Open mrdrprofuroboros opened 1 month ago
@mrdrprofuroboros Thanks for reporting the error. I have trained using LLM as judge for the loss, and the training was fine. Here are the code: https://github.com/SylphAI-Inc/AdalFlow/blob/main/use_cases/question_answering/bbh/word_sorting/train.py
acc_score_list in default should use [0, 0.5) to 0 and [0.5, 1] to 1. Can you share me some code snippet so that I can debug? You can share it to me privately either via my Discord or LinkedIn or a google doc via email li.yin.gravity@gmail.com
It is the right way to use the loss with the eval function that has a value in range [0, 1]!

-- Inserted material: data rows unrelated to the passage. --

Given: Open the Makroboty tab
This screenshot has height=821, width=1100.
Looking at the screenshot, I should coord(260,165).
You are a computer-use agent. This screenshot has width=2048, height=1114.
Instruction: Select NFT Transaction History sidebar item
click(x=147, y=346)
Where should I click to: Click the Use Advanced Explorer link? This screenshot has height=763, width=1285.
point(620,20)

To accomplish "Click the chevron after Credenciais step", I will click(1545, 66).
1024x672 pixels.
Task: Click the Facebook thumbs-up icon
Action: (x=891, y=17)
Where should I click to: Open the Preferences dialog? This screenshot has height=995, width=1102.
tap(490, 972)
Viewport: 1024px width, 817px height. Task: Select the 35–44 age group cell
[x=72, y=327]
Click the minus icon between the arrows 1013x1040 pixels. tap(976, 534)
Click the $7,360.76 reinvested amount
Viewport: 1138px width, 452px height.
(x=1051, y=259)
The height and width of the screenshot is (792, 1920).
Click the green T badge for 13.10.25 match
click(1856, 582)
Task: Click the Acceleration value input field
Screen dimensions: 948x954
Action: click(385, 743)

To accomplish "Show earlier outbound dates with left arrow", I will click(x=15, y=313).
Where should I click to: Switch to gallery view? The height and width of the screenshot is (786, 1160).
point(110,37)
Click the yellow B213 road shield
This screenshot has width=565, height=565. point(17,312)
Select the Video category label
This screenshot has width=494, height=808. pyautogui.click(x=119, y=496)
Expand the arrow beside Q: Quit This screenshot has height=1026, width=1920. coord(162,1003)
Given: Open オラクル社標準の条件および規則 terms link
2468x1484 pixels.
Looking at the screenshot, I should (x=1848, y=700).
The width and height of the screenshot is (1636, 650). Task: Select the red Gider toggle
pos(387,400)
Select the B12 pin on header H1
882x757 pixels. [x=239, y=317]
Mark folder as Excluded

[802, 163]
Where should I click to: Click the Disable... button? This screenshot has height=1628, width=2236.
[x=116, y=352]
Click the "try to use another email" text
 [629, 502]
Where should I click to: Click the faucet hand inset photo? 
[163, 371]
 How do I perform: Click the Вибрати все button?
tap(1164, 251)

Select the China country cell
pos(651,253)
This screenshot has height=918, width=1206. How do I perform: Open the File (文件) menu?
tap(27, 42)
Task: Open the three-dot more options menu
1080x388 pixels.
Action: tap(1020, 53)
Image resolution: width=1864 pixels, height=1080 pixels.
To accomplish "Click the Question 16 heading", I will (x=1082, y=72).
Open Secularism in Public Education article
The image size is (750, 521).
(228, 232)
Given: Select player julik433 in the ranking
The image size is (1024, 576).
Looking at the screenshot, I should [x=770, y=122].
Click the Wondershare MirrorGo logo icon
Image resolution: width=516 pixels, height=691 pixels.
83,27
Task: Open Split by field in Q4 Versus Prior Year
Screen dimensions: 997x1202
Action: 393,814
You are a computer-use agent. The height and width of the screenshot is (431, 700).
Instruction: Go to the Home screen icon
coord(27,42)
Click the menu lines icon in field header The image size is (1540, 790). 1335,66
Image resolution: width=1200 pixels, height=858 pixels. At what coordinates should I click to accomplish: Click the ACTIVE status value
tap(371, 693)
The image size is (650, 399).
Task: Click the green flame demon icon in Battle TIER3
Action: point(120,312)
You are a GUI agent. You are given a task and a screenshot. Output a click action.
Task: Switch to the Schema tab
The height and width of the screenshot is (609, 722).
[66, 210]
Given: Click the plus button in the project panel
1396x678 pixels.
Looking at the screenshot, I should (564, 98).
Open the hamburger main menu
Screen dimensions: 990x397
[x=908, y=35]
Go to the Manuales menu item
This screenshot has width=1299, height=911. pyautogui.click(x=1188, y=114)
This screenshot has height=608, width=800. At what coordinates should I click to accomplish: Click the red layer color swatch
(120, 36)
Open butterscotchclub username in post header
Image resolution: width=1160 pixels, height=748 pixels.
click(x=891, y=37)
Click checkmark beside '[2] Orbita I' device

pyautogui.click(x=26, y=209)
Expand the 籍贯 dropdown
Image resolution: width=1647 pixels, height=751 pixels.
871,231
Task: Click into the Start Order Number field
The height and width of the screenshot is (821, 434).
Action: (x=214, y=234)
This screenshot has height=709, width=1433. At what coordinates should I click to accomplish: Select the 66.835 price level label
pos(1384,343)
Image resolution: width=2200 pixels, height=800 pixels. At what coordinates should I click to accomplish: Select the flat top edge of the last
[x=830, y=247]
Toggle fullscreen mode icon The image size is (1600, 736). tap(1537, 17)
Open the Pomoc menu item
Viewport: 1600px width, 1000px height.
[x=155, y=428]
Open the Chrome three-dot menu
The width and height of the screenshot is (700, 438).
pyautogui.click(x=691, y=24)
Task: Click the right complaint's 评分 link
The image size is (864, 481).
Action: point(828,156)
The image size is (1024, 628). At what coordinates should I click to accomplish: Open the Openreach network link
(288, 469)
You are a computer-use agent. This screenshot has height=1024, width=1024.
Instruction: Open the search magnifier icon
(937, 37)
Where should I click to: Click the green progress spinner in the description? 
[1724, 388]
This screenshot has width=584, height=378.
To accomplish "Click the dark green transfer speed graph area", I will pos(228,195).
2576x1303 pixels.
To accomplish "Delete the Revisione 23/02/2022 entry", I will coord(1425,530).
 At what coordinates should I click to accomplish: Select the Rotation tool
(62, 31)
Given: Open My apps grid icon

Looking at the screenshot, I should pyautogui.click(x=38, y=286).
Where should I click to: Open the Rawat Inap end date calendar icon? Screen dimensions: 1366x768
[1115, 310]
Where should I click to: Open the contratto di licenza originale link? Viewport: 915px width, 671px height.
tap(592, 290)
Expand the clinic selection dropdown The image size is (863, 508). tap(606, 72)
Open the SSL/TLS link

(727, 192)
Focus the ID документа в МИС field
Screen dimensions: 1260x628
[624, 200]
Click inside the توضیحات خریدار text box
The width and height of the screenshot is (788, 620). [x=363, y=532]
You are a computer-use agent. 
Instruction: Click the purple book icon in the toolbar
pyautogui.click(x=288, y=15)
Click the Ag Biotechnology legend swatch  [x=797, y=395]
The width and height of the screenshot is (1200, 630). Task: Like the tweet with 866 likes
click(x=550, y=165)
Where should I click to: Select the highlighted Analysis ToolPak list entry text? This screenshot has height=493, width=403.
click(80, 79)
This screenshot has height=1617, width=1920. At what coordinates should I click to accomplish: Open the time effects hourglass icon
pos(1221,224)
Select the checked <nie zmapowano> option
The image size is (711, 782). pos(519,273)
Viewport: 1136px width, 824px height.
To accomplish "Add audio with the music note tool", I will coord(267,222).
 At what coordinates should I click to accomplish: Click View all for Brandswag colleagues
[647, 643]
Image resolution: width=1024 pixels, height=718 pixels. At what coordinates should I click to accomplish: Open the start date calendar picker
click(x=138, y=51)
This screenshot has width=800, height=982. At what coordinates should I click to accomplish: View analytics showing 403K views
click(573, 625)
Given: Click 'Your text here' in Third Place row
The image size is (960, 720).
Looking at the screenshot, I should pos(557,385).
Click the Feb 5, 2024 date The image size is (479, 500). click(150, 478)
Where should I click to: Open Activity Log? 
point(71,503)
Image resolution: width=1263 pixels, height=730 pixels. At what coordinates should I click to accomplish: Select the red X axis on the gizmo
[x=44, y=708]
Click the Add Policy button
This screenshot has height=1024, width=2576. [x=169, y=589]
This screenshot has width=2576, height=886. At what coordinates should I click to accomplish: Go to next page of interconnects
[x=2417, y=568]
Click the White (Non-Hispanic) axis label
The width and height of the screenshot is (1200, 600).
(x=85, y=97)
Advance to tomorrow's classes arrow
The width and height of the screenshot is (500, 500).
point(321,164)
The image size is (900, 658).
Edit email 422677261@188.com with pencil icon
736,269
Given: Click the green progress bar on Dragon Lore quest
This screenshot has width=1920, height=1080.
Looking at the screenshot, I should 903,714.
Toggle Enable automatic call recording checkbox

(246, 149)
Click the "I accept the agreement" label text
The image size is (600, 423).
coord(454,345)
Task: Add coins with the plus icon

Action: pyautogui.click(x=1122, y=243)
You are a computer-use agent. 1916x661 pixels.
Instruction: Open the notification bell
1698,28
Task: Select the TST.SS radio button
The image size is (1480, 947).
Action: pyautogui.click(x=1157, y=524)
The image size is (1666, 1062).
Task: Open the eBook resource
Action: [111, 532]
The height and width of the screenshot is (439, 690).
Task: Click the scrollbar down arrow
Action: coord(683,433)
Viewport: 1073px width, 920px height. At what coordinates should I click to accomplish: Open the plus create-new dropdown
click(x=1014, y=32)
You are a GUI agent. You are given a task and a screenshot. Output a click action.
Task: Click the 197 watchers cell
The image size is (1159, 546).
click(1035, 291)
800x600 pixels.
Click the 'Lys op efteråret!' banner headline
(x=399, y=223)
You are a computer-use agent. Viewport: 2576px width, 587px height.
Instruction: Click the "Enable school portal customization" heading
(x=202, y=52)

@liyin2015 it happens here during the moving batch sampling https://github.com/SylphAI-Inc/AdalFlow/blob/main/adalflow/adalflow/optim/trainer/trainer.py#L1551
you see, though before we used to compare scores with 0.5 (https://github.com/SylphAI-Inc/AdalFlow/blob/main/adalflow/adalflow/optim/trainer/trainer.py#L1523)
above we strictly require 0 and 1 which is strange
I'm trying to run prompt training with an LLMasJudge float loss alike G-Eval: 0-0.2-0.4-0.6-0.8-1 values. And the Trainer crashes since it expects the eval values to be 0 or 1
I'm curious to learn if there are any constraints to it or if it is generally a bad idea to use such eval/loss function? Should it be contributed and just made working or shall we (users) be educated that this is a bad idea?